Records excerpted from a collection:

········

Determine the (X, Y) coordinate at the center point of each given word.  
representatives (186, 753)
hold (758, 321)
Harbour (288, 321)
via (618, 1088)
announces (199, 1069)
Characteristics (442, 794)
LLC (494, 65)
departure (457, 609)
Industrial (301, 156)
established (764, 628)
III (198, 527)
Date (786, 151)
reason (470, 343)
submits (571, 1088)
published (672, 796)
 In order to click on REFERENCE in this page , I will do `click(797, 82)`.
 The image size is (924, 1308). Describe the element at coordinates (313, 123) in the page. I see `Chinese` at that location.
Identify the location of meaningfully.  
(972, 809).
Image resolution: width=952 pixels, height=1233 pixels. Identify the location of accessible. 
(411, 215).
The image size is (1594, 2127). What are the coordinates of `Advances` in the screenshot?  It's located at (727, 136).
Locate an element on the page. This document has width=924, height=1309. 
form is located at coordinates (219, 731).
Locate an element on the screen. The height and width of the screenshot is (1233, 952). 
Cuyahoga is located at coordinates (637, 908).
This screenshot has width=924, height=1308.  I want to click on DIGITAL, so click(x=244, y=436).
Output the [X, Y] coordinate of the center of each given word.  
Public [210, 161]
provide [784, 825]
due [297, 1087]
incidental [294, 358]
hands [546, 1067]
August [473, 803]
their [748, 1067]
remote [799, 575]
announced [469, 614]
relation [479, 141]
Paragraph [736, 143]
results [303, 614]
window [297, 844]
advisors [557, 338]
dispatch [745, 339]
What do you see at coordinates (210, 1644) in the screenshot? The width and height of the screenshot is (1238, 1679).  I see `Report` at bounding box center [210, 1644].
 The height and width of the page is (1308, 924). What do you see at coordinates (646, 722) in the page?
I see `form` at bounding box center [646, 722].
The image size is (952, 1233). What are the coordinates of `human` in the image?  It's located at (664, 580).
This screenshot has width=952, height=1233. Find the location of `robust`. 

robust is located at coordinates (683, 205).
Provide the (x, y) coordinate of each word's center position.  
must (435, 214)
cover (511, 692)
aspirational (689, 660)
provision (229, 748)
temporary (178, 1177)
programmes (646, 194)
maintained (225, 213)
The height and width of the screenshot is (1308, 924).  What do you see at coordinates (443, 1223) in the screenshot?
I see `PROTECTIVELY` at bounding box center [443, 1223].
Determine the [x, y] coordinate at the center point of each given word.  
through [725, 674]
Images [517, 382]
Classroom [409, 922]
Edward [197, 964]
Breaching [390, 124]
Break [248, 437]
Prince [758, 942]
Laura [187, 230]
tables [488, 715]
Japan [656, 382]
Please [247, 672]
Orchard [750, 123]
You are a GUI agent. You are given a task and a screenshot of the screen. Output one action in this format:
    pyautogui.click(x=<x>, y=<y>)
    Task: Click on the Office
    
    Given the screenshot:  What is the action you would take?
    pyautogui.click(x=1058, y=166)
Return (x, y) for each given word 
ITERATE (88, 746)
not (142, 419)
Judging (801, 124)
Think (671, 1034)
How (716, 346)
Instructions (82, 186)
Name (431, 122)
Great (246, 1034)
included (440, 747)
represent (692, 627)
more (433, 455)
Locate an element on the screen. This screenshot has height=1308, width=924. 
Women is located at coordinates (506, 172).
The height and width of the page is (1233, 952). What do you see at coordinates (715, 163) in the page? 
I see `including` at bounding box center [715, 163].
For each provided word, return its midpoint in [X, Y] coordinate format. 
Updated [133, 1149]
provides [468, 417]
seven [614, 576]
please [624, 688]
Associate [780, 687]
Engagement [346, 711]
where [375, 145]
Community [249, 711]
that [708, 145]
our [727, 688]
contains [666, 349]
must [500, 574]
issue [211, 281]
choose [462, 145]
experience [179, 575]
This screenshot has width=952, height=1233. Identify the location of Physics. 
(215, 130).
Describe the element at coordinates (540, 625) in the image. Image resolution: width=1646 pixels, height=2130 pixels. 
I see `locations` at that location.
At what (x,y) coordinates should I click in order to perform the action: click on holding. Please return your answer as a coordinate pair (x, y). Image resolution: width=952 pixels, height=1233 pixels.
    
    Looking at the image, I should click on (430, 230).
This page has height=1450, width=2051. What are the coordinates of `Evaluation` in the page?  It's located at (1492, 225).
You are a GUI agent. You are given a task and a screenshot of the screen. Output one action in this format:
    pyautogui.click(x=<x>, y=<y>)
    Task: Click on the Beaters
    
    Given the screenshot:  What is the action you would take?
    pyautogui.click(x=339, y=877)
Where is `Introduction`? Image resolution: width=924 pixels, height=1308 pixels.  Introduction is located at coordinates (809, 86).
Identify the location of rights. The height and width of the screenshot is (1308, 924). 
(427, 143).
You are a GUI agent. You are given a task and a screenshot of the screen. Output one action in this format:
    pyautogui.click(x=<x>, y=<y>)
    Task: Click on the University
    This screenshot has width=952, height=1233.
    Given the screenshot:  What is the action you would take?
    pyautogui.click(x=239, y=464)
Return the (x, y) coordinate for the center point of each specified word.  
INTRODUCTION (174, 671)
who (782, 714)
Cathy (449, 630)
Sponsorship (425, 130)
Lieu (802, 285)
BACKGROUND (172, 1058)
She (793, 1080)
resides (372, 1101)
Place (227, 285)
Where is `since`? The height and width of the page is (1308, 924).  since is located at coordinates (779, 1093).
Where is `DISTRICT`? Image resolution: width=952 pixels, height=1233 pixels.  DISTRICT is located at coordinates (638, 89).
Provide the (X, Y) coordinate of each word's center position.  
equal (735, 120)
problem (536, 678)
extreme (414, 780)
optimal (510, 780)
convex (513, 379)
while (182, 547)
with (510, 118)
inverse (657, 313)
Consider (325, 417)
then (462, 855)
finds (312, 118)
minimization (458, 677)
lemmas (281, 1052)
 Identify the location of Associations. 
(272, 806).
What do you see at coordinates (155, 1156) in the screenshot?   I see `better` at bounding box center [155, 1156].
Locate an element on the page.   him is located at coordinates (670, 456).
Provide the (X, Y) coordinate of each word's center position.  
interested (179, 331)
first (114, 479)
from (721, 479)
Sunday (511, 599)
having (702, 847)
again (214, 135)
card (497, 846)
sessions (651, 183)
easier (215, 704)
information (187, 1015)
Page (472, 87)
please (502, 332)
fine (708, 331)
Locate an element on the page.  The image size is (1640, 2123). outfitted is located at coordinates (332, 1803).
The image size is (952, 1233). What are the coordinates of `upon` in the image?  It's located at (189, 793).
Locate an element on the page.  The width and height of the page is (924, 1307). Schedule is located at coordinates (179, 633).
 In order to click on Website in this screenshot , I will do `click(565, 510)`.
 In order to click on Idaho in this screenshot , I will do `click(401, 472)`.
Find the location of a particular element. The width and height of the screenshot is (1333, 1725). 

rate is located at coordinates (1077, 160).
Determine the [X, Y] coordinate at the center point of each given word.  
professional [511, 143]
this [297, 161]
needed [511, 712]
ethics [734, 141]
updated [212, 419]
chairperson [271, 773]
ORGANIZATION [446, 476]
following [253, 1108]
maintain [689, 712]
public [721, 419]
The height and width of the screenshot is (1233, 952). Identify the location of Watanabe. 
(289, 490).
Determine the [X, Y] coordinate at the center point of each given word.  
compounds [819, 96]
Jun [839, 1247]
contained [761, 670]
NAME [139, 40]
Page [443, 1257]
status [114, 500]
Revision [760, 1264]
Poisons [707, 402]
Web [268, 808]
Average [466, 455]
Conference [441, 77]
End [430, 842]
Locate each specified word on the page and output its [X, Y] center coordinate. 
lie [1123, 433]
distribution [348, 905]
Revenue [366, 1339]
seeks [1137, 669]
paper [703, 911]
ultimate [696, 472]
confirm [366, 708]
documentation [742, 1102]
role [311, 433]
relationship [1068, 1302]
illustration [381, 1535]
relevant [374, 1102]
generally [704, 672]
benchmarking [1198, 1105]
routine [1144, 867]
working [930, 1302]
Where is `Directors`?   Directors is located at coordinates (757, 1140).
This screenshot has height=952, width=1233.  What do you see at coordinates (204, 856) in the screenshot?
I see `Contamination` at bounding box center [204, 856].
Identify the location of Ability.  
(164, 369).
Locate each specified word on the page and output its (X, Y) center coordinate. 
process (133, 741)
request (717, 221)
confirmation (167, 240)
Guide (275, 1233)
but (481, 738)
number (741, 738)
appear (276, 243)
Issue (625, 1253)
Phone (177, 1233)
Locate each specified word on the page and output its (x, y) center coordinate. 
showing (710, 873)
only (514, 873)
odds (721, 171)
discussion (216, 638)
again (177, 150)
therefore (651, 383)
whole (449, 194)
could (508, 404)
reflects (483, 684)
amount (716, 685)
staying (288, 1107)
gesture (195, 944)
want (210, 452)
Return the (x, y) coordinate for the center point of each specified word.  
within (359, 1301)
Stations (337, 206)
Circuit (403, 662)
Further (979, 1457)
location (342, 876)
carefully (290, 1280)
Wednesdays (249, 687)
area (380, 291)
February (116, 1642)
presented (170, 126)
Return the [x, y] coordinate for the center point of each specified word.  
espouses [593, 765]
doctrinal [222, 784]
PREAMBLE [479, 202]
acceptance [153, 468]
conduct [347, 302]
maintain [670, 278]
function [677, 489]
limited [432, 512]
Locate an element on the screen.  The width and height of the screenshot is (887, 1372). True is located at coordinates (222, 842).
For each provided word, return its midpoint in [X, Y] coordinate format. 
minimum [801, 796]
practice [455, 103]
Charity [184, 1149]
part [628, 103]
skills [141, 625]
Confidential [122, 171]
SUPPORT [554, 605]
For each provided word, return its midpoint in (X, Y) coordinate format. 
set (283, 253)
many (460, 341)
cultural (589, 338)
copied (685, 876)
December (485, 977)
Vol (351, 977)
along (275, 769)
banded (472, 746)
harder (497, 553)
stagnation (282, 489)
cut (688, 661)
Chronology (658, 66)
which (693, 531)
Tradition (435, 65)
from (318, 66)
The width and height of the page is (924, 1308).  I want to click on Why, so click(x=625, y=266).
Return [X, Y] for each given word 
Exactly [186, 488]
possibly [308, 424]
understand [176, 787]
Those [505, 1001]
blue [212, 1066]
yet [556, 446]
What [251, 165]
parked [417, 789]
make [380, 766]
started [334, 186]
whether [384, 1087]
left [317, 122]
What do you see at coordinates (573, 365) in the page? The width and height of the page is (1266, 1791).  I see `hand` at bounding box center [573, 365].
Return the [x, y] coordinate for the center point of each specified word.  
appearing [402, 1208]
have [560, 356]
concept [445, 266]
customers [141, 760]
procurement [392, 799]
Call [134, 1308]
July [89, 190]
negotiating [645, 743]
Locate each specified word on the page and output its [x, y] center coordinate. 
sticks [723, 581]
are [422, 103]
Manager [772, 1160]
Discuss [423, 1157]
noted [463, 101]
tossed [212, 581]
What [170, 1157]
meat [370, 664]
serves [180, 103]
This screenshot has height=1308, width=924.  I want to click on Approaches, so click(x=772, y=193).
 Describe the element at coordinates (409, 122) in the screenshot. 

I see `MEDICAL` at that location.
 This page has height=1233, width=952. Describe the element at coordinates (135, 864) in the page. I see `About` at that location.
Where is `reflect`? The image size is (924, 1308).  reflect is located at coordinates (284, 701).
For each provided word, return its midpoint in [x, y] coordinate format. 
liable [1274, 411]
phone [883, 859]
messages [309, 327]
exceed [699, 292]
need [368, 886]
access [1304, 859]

········

§ STATED PROBLEM:
In the part of the items that opens with the line containing "Sunday (511, 599)" and closes with the line containing "coordinates (332, 1803).", substitute "details" for "information". Give that part again with nothing else altered.

§ ANSWER TO THE EXERCISE:
Sunday (511, 599)
having (702, 847)
again (214, 135)
card (497, 846)
sessions (651, 183)
easier (215, 704)
details (187, 1015)
Page (472, 87)
please (502, 332)
fine (708, 331)
Locate an element on the page.  The image size is (1640, 2123). outfitted is located at coordinates (332, 1803).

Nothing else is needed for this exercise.